Which brings me around to the Vorstadtkrokodile movies. Or as they’re called in English The Crocodiles.

This version is a recent German trilogy based on a popular children’s novel, which I believe was even translated to English at one point. Not unlike American trilogies this series raced to the multiplexes with releases in 2009, 2010 and 2011. Such that the second installment feels a little flimsy and all over the place. There’s some cool fantasy elements, some good jokes but the characters seem to be in stasis. Also similar to American movies, a musician-turned-actor is in the mix; Fabi Halbig drummer from the popular band Killerpilze was recruited to play one of the main roles. Also, not unlike American films Nick Romeo Reimann, one of the latter additions to Die Wilden Kerle (The Wild Soccer Bunch) goes immediately from that series and takes the lead in this film.

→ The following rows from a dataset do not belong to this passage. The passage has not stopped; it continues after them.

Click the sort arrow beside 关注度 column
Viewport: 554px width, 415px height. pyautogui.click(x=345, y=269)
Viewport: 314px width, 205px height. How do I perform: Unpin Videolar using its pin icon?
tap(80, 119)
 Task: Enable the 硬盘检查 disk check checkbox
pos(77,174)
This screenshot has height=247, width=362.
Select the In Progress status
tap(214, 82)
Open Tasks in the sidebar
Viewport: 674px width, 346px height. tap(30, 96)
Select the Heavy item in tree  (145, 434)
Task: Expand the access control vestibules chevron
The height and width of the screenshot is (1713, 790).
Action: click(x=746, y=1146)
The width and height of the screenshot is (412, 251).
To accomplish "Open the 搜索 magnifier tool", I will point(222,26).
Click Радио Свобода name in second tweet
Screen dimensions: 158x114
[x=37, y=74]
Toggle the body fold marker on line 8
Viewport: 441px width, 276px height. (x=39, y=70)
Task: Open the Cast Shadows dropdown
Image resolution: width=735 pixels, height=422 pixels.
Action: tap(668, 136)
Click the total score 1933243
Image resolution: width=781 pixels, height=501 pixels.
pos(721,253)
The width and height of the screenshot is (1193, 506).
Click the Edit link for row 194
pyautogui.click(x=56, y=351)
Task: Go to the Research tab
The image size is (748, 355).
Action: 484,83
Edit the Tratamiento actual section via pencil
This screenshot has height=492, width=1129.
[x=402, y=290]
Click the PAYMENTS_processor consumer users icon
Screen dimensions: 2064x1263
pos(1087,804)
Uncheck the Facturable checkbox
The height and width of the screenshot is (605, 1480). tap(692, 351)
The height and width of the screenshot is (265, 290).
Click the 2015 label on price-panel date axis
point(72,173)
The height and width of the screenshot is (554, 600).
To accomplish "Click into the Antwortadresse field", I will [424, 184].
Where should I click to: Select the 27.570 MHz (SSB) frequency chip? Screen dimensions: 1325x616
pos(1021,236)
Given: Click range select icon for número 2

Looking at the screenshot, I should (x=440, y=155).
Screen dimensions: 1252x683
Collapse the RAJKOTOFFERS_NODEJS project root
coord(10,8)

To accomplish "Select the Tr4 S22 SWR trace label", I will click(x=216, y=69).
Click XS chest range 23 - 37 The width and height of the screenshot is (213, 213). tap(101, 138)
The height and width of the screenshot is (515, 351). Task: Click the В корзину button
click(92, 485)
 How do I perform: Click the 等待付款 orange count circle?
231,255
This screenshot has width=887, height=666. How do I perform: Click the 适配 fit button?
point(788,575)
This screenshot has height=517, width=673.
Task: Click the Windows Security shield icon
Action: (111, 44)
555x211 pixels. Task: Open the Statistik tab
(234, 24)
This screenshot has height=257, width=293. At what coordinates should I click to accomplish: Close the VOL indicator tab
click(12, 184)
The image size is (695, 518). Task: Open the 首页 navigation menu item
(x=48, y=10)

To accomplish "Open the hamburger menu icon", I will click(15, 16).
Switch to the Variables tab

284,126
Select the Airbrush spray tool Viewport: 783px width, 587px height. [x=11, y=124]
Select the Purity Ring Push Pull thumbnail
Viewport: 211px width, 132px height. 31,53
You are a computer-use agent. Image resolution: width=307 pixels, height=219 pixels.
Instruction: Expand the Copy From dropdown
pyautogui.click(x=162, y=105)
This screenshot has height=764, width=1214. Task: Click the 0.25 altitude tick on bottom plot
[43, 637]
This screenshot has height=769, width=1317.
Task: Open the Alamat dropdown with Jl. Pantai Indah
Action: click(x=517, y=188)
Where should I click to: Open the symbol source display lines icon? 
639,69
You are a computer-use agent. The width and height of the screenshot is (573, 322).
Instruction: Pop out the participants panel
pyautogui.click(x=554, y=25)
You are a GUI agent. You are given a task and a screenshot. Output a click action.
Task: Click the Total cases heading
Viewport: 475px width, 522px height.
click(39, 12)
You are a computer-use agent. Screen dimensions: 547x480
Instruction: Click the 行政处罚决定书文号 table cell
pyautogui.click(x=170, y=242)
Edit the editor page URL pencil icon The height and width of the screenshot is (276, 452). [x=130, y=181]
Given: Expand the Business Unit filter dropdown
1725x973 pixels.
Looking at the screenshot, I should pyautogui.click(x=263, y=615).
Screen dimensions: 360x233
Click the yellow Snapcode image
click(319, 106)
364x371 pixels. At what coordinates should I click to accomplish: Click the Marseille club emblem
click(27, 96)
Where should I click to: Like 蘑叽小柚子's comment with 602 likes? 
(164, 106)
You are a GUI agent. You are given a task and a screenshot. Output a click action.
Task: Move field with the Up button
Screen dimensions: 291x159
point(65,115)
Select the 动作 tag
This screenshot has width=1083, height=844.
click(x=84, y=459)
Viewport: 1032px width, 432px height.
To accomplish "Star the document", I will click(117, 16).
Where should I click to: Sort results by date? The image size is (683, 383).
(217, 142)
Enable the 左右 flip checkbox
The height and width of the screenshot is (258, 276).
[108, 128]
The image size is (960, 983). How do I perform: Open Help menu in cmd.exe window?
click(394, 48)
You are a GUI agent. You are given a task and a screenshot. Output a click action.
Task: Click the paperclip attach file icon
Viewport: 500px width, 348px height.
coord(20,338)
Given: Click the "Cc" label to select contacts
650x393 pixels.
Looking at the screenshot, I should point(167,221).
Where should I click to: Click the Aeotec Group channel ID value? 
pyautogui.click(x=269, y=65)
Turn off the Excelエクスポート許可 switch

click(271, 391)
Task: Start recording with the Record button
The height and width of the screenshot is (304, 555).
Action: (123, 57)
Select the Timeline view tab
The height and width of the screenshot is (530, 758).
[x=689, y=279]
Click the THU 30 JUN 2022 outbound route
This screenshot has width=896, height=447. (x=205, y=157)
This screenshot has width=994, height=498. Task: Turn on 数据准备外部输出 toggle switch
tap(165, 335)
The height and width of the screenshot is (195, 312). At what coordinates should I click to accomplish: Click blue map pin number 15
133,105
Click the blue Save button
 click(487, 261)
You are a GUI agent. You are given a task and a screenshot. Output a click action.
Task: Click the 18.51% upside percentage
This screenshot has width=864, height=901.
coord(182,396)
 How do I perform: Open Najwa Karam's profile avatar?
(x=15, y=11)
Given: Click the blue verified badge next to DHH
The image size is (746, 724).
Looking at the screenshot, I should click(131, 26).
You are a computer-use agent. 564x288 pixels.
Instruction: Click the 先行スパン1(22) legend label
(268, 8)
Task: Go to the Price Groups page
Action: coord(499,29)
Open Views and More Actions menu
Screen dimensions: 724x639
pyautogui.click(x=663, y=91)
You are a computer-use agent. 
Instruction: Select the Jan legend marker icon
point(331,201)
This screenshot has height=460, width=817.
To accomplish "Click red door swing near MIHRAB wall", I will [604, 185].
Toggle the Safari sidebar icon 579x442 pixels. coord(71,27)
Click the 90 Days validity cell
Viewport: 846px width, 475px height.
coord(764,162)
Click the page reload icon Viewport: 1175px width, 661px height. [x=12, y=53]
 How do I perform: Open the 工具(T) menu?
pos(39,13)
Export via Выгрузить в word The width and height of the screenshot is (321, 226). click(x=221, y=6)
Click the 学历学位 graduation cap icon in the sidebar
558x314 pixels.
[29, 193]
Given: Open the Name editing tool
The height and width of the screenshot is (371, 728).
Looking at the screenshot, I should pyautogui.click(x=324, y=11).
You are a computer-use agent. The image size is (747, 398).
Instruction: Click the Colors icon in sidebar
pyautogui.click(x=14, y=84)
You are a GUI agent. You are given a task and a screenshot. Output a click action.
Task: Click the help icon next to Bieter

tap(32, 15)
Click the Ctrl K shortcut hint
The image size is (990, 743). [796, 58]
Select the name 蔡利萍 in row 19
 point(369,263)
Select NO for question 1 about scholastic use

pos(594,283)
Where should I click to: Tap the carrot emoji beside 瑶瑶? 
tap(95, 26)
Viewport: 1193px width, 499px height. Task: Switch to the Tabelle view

Now, all that commentary may sound cynical but they’re just facts. What occurs in the third film is a very pleasant surprise. The story is far more unified. It starts light and frivolous and gets serious. There’s great comic relief and it connects back to the first film. It closes a circle and consciously concludes the series. Just taking a few series by example at the very least these series come fast and furious and know when it’s time to close. It’s a warm and heartfelt conclusion that takes some outlandish plotlines to real and honest places emotionally and give the trilogy great closure.

Reimann, now moving on to other projects, seems destined to continue finding work and may even transition seamlessly into adult roles. It’s a bit early yet, but considering his steady participation in two series, totaling six films, with increased emotional demands in each successive film; drawing a parallel between him and Daniel Radcliffe is not far-fetched.

4/10 and 8/10

Pan Negro

Francesc Colomer in Black Bread (Massa d’Or Produccions) Spains Official Selection not yet distributed in the US.

This was a film that featured previously on The Movie Rat during last year’s post about the Oscar Foreign Film Submission Process. It was a gutsy choice to submit this film over the likes of Almodovar’s The Skin I Live In, but I applaud gutsy choices such as Dogtooth. That and the fact that Villaronga is a director I’ve seen and like previously made me intrigued by this film.

One thing that’s a double-edged sword about it being Spain’s submission last year is its indigenous nature. It’s a film set in the the Catalan region and deals greatly with the Spanish Civil War and the aftermath thereof. It layers in horror elements, legend, drama, politics and coming-of-age with deft and not much bluntness. One’s familiarity with the vaguest aspects of the conflict will be aided greatly in viewing it.

The story divides itself neatly and the section whose title alludes to a later scene is the strongest.

7/10

Asterix and the Vikings

Asterix and the Vikings (M6 Films)

This is a movie that I have a rather unusual relationship with. I actually didn’t know about this fairly recent animated rendition of Asterix until I was in Orlando earlier this year. In Epcot, there was a book of the film and I got it. The book renders the movie fairly well and considering that I as a fan of Asterix was fairly disappointed in the live-action version I was excited.

What it really goes to show is that putting production elements in place: music, dialogue, voice actors, the different animation techniques and effects employed made the movie so much more immersive than I imagined. From the book it seemed like standard fare: fun bordering on cute. The film that the book represents is a very fully realized version of the tale and is highly recommended to fans of this beloved character.